I have done small tests using just 12 files, each with only 4 lines, each line being only about 1,000 characters long, as well as having only alphanumeric, commas, periods, and no [SEP] token. Same error.

I have tried using a per_device_train_batch_size and per_device_eval_batch_size of 1, 8, and 500 to ensure this was not the issue, but no luck.

In the full version of the code, I cache the tokenized datasets (as below), but when the program tries to load them on subsequent runs, it gives an error saying "An error occurred while generating the dataset", which indicates to me that even though we can tokenize the dataset without error, it is not actually in the correct format, and so is likely where the issue is.

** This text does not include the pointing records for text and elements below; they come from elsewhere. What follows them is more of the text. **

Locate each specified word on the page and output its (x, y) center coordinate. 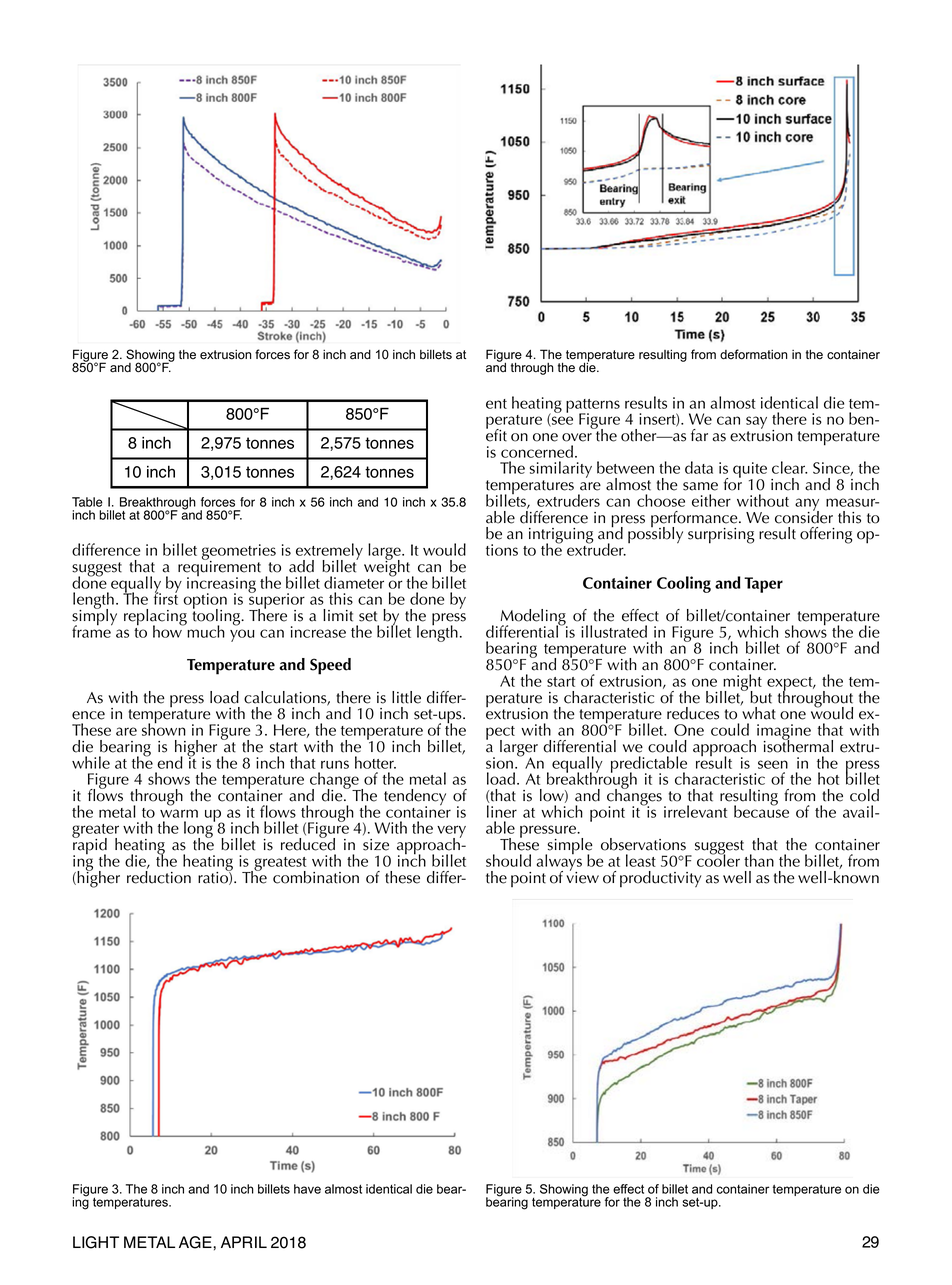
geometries (239, 553)
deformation (753, 354)
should (508, 860)
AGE (196, 1242)
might (741, 683)
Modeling (534, 618)
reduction (159, 876)
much (205, 630)
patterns (593, 407)
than (759, 860)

Saving tokenized dataset: tokenized_train_dataset.save_to_disk(tokenized_train_dataset_cache_path)

Loading tokenized dataset: tokenized_train_dataset = load_dataset(tokenized_train_dataset_cache_path)

I realize that this training input wont necessarily create the desired output for a true chatbot, but we want to get this running to understand a baseline before we look into formatting our data further to include input and output labels.

It is also probably really important to point out that, for testing purposes, the test and validation files are basically just placeholders for now, where each file is just three sample inputs from our training data, as I am not yet sure how to format these for text training input as we're working with.

I would be very grateful to anybody who can shed some light or point me in the right direction. Thank you in advance.`

1

There are 1 answers

0
capnchat On

This YouTube video is what got me unstuck: https://www.youtube.com/watch?v=Q9zv369Ggfk

But the corresponding Google Colab project is what was most helpful: https://colab.research.google.com/drive/1IqL0ay04RwNNcn5R7HzhgBqZ2lPhHloh?usp=sharing#scrollTo=1GUD7mBRp2qH

Do not be a knucklehead like me and use code for "sequence classificiation", and be sure to use the right code for "text generation". Effectively, this means I should have removed all the stuff for compute_metric, accuracy, test/evaluation datasets, and I ended up simply passing in training data with the AutoModelForCasualLM. I hope this helps someone.

I did have to get Google Colab Pro (not Pro+) in order to utilize the T5 graphics capabilities; however, at the end I was not able to run my bot in GPU mode, and had to run it in CPU mode.

Also, I did find out that you can in fact have .txt files where individual lines exceed the max sequence length of a model. Meaning that if your model has a max sequence length of 2048, then you can have lines that far exceed that without issue.